Two Basic Setups: 75mm vs. NTN
Until a few years ago, there was really only one modern boot and binding option available, called a 75mm system. This system uses a boot with a 75-milimeter wide “duckbill,” or flat plastic extension of the toe, which is placed into a metal toe piece in front of your foot. A cable extending from the toe piece of the binding, near the ball of your foot, latches to the heel of your boot, securing your foot to your ski while still allowing your heel to lift. For many years this system was the industry standard.

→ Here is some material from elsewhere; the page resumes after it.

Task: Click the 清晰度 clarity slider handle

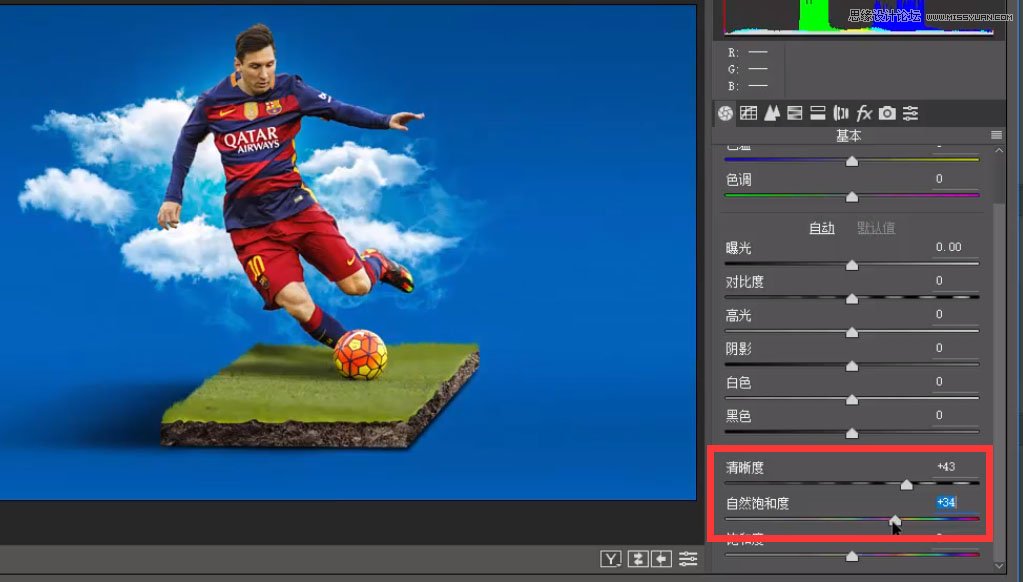Action: (x=906, y=485)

Then in 2007, the NTN (New Telemark Norm) system came along to shake things up. These boots and bindings work very differently than 75mm systems. You step into the binding and click into a plate underfoot that lifts with your boot as you make your turn. An NTN boot does not have the duckbill toe, and the cables going across the back of your heal are gone. They also have brakes that work just like alpine brakes. (75mm telemark bindings usually do not release when you fall, but on the rare chance you fall hard enough that they pop off, or if you don’t put the binding on correctly, they come with leashes that connect your bindings to your boots so your ski does not run away.) Here’s an illustration of the NTN system:
NTN is an exciting new system offering great downhill performance (check out BLISTER’s NTN review), but it’s much more complex and slightly heavier than the simplest 75mm options.
Another factor to consider is that NTN is the most expensive telemark binding on the market. The other various pros and cons of NTN versus 75mm are subtle and have a lot to do with your skiing style and ability. Learning more about the range of available bindings and how they work will help you decide which system is right for you.